*** Text segment ***

Apr 04, 2016
Did you know that a high percentage of powerful business executives represented by the U.S. Chamber of Commerce or its more local affiliates actually support an increased minimum wage, paid sick days for employees, extended maternity and paternity leave, and other progressive policies that benefit workers and families?
If you didn't, there's a reason for that.
Newly leaked materials--including results from internal polling of members and a webinar explaining how the results should be spun publicly--reveal just how far the business lobby group goes in order to hide that fact that many of the people and businesses it claims to represent don't actually agree with the regressive policies the Chamber pushes on local, state, and national governments.
"It think it is outrageous how the public and the press have been misled that businesses oppose these policies, by chamber lobbyists trotting out some business leader aligned with their anti-worker agenda even though most people--including most of their business members--support these policies, like increasing the minimum wage and paid sick leave." --Lisa Graves, Center for Media and DemocracyObtained by the Center for Media and Democracy (CMD) and released publicly on Monday, the results of the poll--conducted by LuntzGlobal, the prominent firm run by Republican pollster Frank Luntz--were accompanied by a revealing online presentation which explained to state Chamber of Commerce lobbyists how to "manipulate the public debate over those policies rather than implement the views of the business executives who were polled."
The poll, commissioned by Council of State Chambers (COSC), targeted 1,000 C-level executives (CEOs, CFOs, or COOs) who were members of their local chamber (46%), state chamber (28%), or the U.S. Chamber (16%). According to the results, there was lop-sided support for various pro-worker positions. Of those asked, 80% supported raising the state minimum wage, compared to only 8% who didn't. Meanwhile, paid sick time was supported by a margin of 73% to 16%. And asked about "more time off to take care of sick children or relatives," the executives supported it 83% to 5%.
However, as CMD notes, there is no force in America in recent years that has "spent more time and effort to keep wages low than the U.S. Chamber of Commerce and the state chambers that aggressively lobby against increasing the minimum wage."
During the webinar, Luntz himself explained to the participants the reasoning behind the results and how they could potentially be combated. "So what do these results all have in common?" he asks. "Well quite frankly they are all empathetic. If you ask about them in isolation, of course we want to give folks more benefits, or more leave, or more income..." But then, exposing the real purpose of the presentation, he adds, "So what we'll try and do is actually give you a few helpful hints on how to actually combat these in your states."

*** End of Text segment ***

> Problems to work on:
1. Please set down the article on the leaked Chamber poll word for word, starting with "Apr 04, 2016" and going on through "reason for that.".
2. Answer these questions from the article on the leaked Chamber poll:
(a) Which firm conducted the poll?
(b) How many C-level executives did the poll target?
(c) By what margin did the executives support paid sick time?

*** Raw data ***

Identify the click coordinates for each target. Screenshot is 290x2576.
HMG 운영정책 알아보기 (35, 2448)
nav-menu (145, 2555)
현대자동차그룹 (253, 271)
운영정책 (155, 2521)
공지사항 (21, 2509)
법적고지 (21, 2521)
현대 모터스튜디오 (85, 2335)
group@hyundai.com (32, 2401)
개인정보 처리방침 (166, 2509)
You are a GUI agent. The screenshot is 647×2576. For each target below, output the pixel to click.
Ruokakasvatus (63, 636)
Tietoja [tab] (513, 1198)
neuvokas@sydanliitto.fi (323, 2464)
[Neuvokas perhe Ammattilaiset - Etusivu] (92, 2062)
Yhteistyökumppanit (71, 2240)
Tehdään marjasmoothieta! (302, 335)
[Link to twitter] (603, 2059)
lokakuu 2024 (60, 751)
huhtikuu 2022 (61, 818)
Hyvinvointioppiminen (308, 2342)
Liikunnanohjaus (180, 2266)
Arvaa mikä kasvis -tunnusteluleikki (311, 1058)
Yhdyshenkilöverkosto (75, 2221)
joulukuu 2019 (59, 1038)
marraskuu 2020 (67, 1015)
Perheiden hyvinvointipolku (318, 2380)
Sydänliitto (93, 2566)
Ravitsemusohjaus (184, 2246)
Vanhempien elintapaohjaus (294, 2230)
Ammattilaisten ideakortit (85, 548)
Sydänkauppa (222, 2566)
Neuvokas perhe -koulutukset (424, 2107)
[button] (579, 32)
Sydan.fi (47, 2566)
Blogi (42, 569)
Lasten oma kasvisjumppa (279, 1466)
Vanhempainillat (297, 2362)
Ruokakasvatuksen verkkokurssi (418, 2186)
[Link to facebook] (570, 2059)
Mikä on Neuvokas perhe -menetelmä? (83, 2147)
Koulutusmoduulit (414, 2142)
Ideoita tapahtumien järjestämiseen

*** End of Raw data ***

> Responses to the exercise:
1.
Apr 04, 2016
Did you know that a high percentage of powerful business executives represented by the U.S. Chamber of Commerce or its more local affiliates actually support an increased minimum wage, paid sick days for employees, extended maternity and paternity leave, and other progressive policies that benefit workers and families?
If you didn't, there's a reason for that.

2.
(a) LuntzGlobal
(b) 1,000
(c) 73% to 16%